Porque, como dice Eugenio Barba, “la historia, el pasado que conocemos, es el relato de lo posible. Nos hace entrever el mundo y el teatro tal como podrían ser. De este denso diálogo con aquello que fue distinto se nutre nuestro descontento por el presente. Es este descontento lo que llamamos ‘vida espiritual’”.[16]


Notas
[1] Práxedis G. Guerrero, “Impulsemos la enseñanza racionalista”, Regeneración, cuarta época, núm. 5, 1 de octubre de 1910, p. 3.
[2] Véase L. Gutiérrez de Lara, “Son Bestias los niños Mexicanos?”, Regeneración, cuarta época, número 3, 17 de septiembre de 1910, pp. 2-3. La obra literaria de este autor fue discutida por Jorge Aguilar Mora en Una muerte sencilla, justa, eterna, México, Era, 1990.
[3] Véase Juan Suriano, Anarquistas. Cultura y política libertaria en Buenos Aires. 1890-1910, Buenos Aires, Manantial, 2001. En España, Javier Navarro ha producido dos obras notables sobre la región valenciana que se han convertido en modelos de investigación: Ateneos y grupos ácratas. Vida y actividad cultural de las asociaciones anarquistas valencianas durante la Segunda República y la Guerra Civil, Valencia, Biblioteca Valenciana, 2002, y A la revolución por la cultura. Prácticas culturales y sociabilidades libertarias en el País Valenciano, 1931-1939, Valencia, Universitat de València, 2004.

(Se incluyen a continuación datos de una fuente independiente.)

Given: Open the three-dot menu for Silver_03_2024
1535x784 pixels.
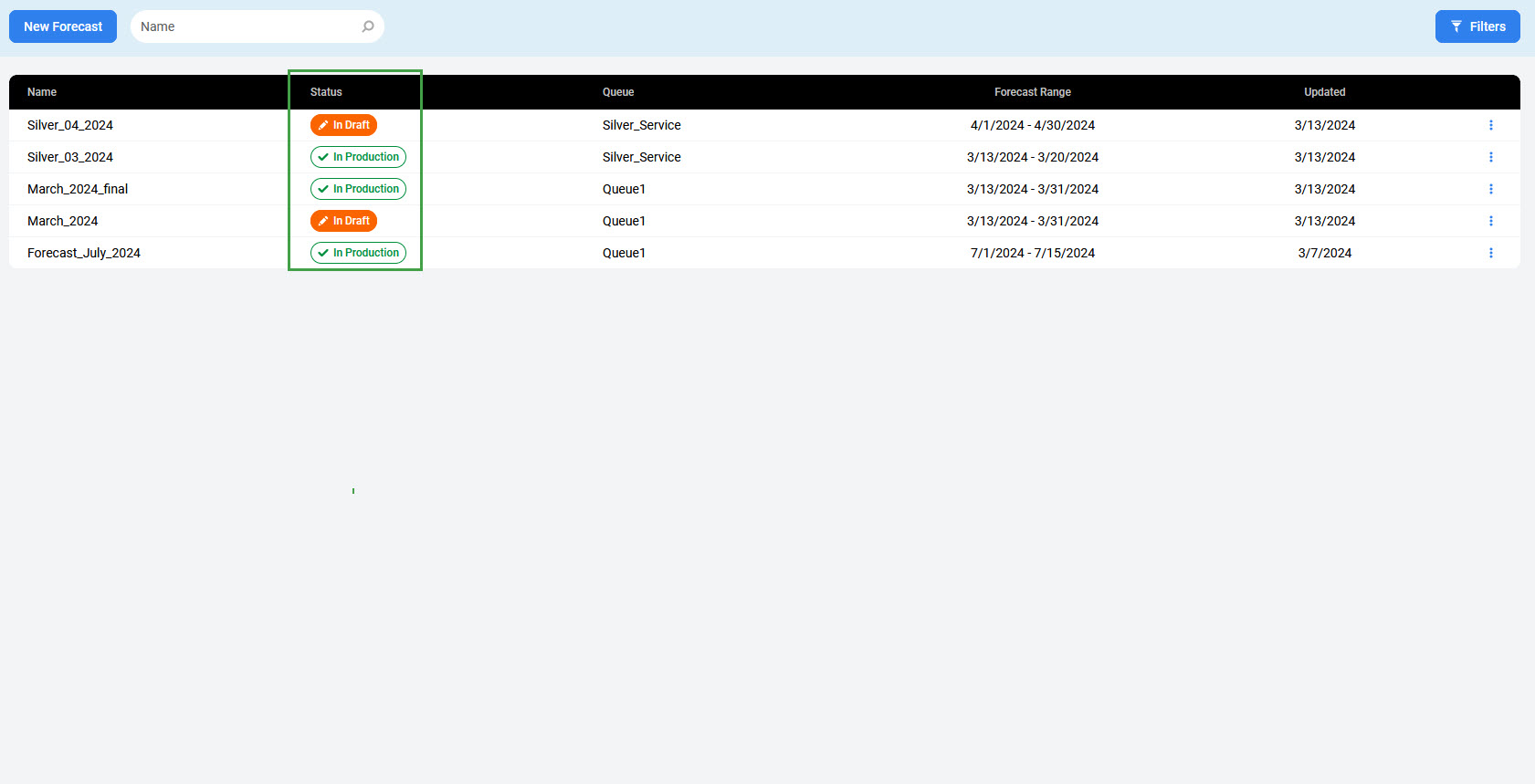Looking at the screenshot, I should click(1490, 157).
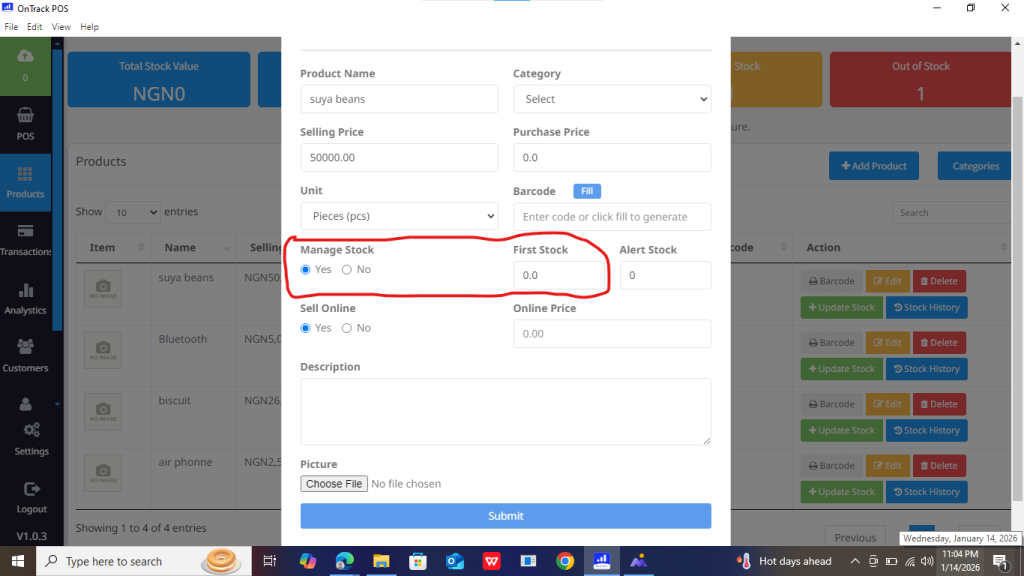1024x576 pixels.
Task: Open the POS basket icon in sidebar
Action: tap(25, 116)
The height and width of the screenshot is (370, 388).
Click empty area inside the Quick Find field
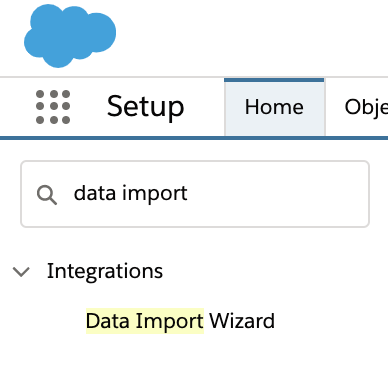pos(277,194)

[4] Suriano, op. cit., pp. 40-41.
[5] Véase Martin Buber, Caminos de utopía, México, FCE, 1955, p. 25.
[6] José de la Luz Mena, Escuela racionalista, doctrina y método. Precisa la escuela que desarrolla la Educación Socialista y demuestra que no se educa al niño, se le domestica, ed. Cristóbal León Campos y Carlos E. Bohorquez Urzaiz, Mérida, UADY-Secretaría de Educación, 2010, p. 30.
[7] Véase el agudo análisis de la “escuela verbalista” en de la Luz Mena, op.cit., pp. 68-70.

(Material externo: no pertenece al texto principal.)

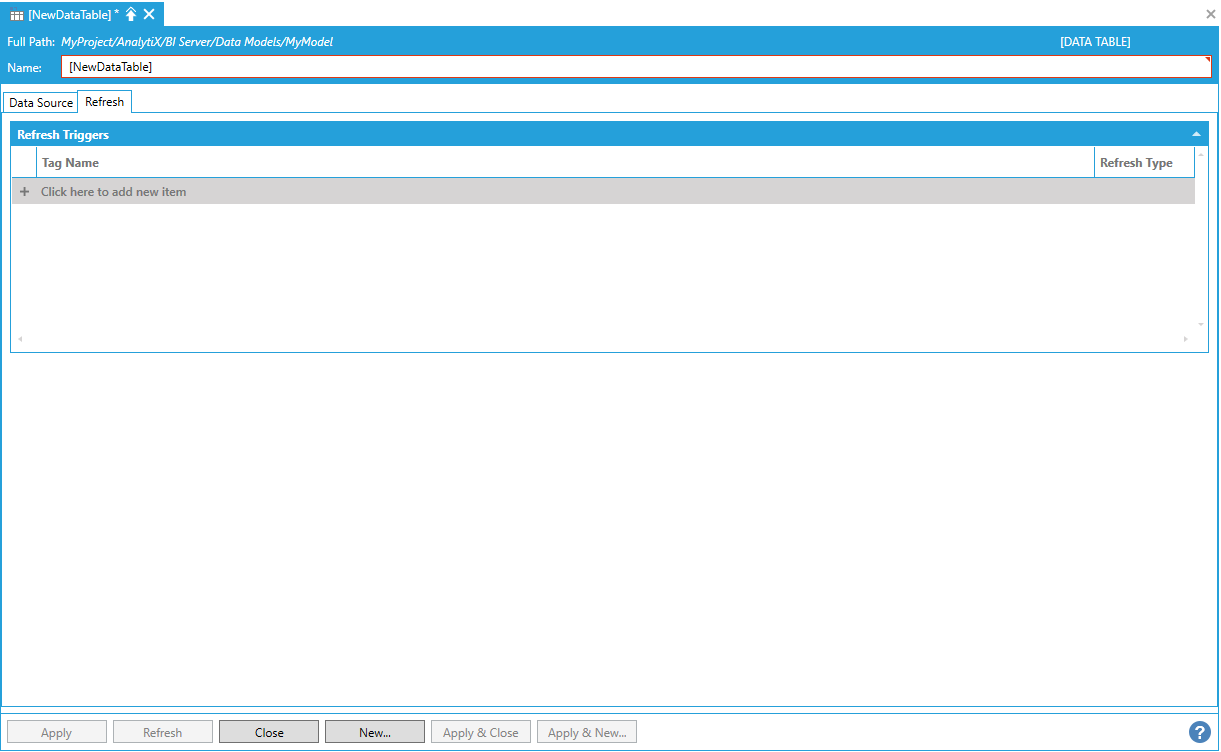
Task: Select the Refresh tab
Action: point(105,102)
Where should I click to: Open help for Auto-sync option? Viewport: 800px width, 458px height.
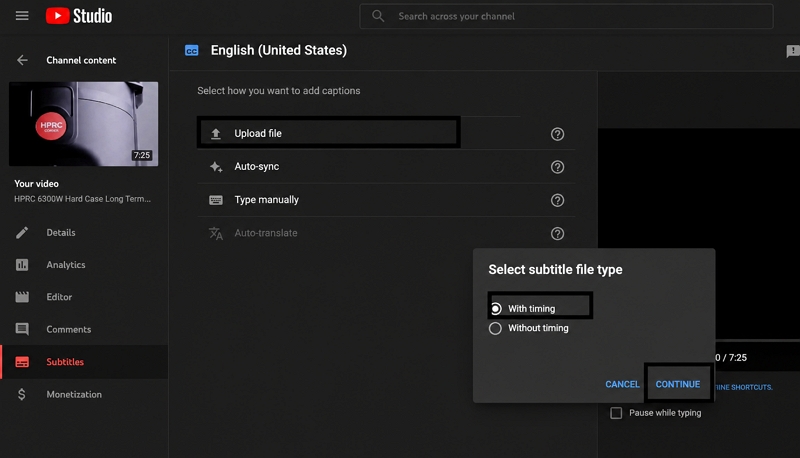[x=557, y=167]
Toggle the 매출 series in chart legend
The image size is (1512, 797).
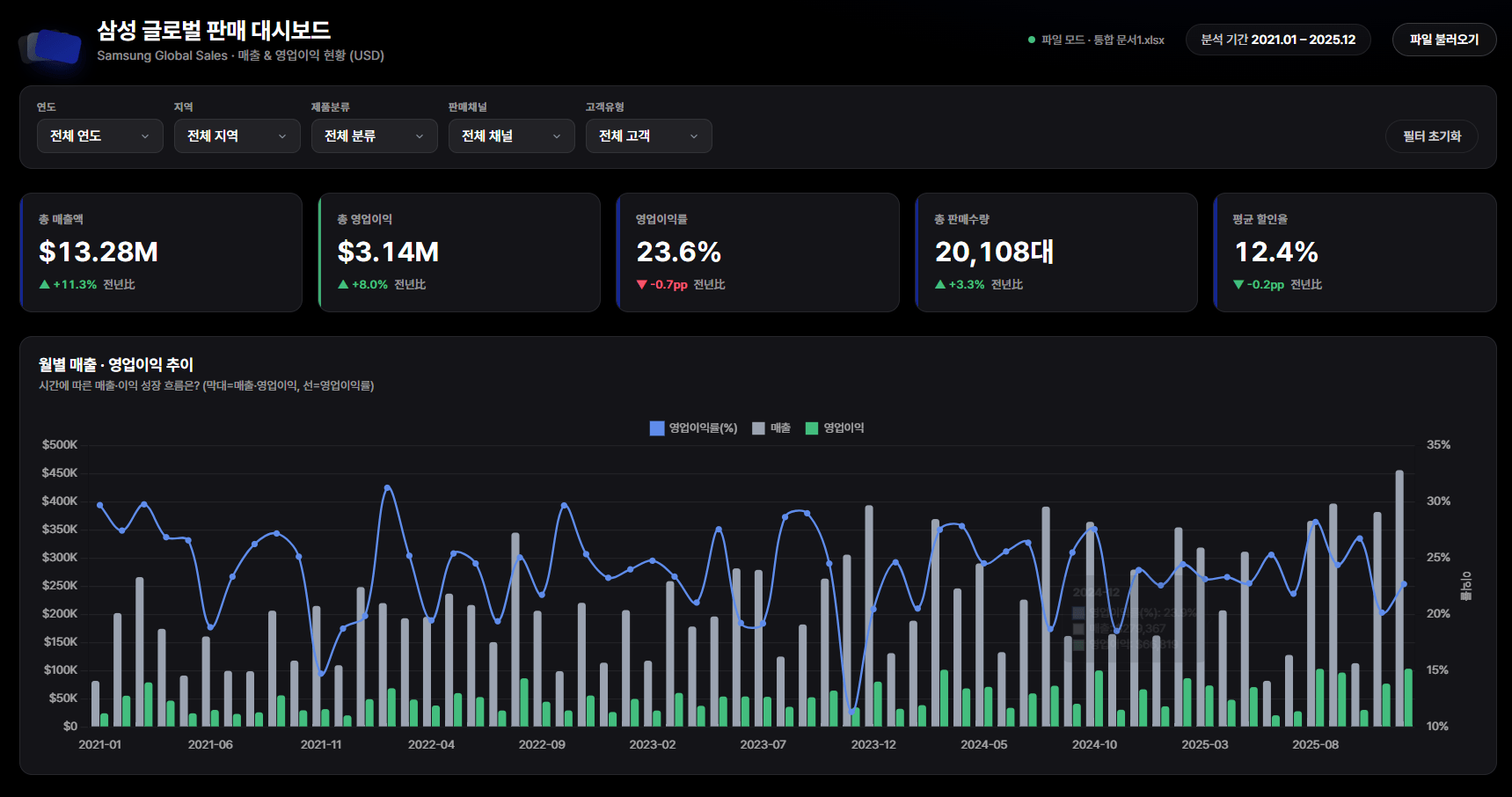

[8] La escuela moderna Póstuma explicación y alcance de la escuela racionalista, que citamos a partir de la edición crítica de Luis Miguel Lázaro, Jordi Monés y Pere Solà, Madrid, Biblioteca Nueva, 2010, p. 138. Ésta es la única edición moderna del libro de Ferrer de la que uno puede fiarse: todas las demás, incluyendo las que están en internet, heredan las mutilaciones de este libro emprendidas por la Editorial Maucci. Lo apunto por si algún lector se interesa en seguir leyendo a Ferrer.

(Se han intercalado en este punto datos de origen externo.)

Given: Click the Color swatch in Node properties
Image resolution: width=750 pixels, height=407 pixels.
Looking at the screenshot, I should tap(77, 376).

[9] Eliseo Reclus, “La educación”, en Francisco Ferrer Guardia, La escuela moderna, ed. cit., p. 251.
[10] Emilia Boivin, “Exámenes y concursos”, en Ferrer, op. cit., p. 141. Sobre el “derecho a vivir” que se disputa simbólicamente en la prueba hay reflexiones de la misma maestra en la página 142 del texto citado.
[11] Véase Emilia Ferreiro, Alfabetización de niños y adultos. Textos escogidos, Pátzcuaro, CREFAL, 2007.
[12] Aristide Pratelle, “La educación por el ambiente”, en Ferrer, op. cit., p. 245.
[13] Pratelle, op. cit., p. 246.
[14] Una reflexión sobre el tipo de experiencia estética presente en procesos educativos de este tipo puede leerse en Rafael Mondragón, “Experiencia estética y experiencia histórica. Una constelación latinoamericana”, en Diana Fuentes y Rafael Mondragón (eds.), Pensar crítico y crítica del pensar. Coordenadas de una generación, México, Cuadernos de Consideraciones-STUNAM, 2014, pp. 25-44.
[15] Humanidad. Revista mensual libertaria, Buenos Aires, año I, núm. 6, marzo de 1928, p. 10. Este y otros textos aparecerán próximamente en una antología a mi cargo: La escuela como espacio de utopía. Algunas propuestas de la tradición anarquista.
[16] “El pueblo del ritual”, en Teatro. Soledad, oficio, rebeldía edición de Lluís Masgrau, México, Escenología, 1998, p. 189.